- _WORK INSTRUCTIONS_
1 - In the blog post about data collection for a final project, which two fields did the journals in the pilot study come from?
2 - Write the next part of the blog post about data collection for a final project, picking up after its last sentence.

- _TEXT PASSAGE_
____

Text as Data Blog Post 4

A description of the data collection for my final project

Lissie Bates-Haus, Ph.D. https://github.com/lbateshaus (U Mass Amherst DACSS MS Student)https://www.umass.edu/sbs/data-analytics-and-computational-social-science-program/ms
2022-03-21

Introduction

In this blog post I’ll be talking about the process of data aquistion for my final project for DACSS697: Text as Data.

This project is an extension of a paper I wrote for DACSS 697: Causal Inference (Spring 2021) - available here. In that paper, I presented a foundational exploration of the ethical concerns of field research, and conducted a pilot study where I chose two top ranking journals, one in the field of Economics and the other in Political Science. Using JSTOR, I pulled every article in each journal that mentioned field experiment in the title or abstract (through 2018), and hand-coded the text search results as well as article meta information.

For this paper, I plan to extend that research using automated TaD tools.

Background

My interest in the topic of ethical concerns was sparked in my undergraduate degree, where I earned an A.B. in Philosophy with a focus on ethics.

As a licensed psychologist in the Commonwealth of MA, ethical training is an integral part of my professional development. Not only are ethics classes required for an approved PhD program, in order to be licensed as a psychologist and HSP, we must pass a general licensing exam and a jurisprudence exam specific to the laws and ethical requirements of the state. Once licensed, we complete 20 hours of CEUs every two years, which include topics on ethics. As a direct service provider for vulnerable people, the potential for harm is significant in our practice, and it is imperative that psychologists maintain the highest ethical standards. It is this background that shapes my perspective on this topic.

____

- _DATASET SECTION_

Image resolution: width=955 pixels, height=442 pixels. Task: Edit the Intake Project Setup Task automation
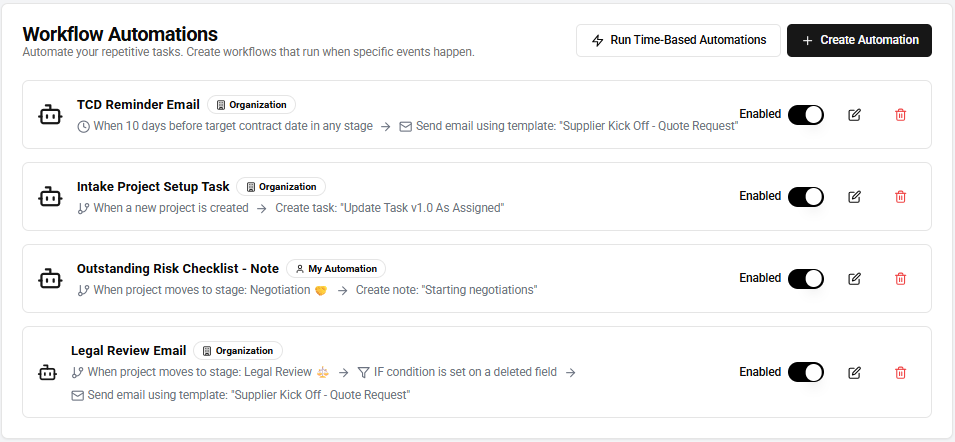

____

- _TASK-BY-TASK ANSWERS_
1 - Economics and Political Science.

2 -
Overarching Question

This project is part of a larger topic of interest for me, which is about the question of how ethical standards related to research and data are disseminated in professional and academic communities such as Political Science. It is my speculation that there are numerous avenues by which these standards and concerns are communicated to the larger population, particularly to students and early career professionals, whether in the academic setting or industry.

I did not have a research question for my pilot study, as I was simply investigating whether or not published field experiments discussed the ethical considerations of that type of research or not. While that study had a low n and focused on two journals, it still yielded some interesting results. There as a difference between the two disciplines, in that in the American Economic Review, the word ethics was stated in only 1 of the 36 articles included, while in the American Journal of Political Science, 13 of the 28 articles mentioned the word.

Decision Making of This Study

For this study, I had to make some specific decisions for data collection.

  1. I decided to narrow my focus only to the field of Political Science.
  2. I decided to expand to include two more journals in my analysis in addition to the AJPS. I will be including:
  1. Articles were pulled by the following criteria:
  1. I haven’t decided if I want to include other research formats (aka surveys).
  2. Because of the way I did my search, it is possible that I will miss some examples of field experiment writeups.

As I went through my EndNote reference list, it quickly became clear to me that I should have down the “weeding out” of the articles that do not meet my criteria (aka they are not publishing the results of an actual field experiment) before the download, because there are clearly going to be a lot of things I cull, and currently they’re all downloaded as zip files.

Next Steps

I’m trying to decide the order of my next steps: + do I do the weeding out in my EndNotes, unzip all the zip files and simply delete everything that’s not relevant? + do I go back to the Journals’ websites and redo my search and download? + I’ve pulled over all the AJPS pdfs that I collected for my Causal Inference paper, but I need to QC that they’re all actually there.

So, after some thought, I think I need to redo the downloads because I believe I can just load the whole zip file into R so it should have just the things I’m actually going to be using.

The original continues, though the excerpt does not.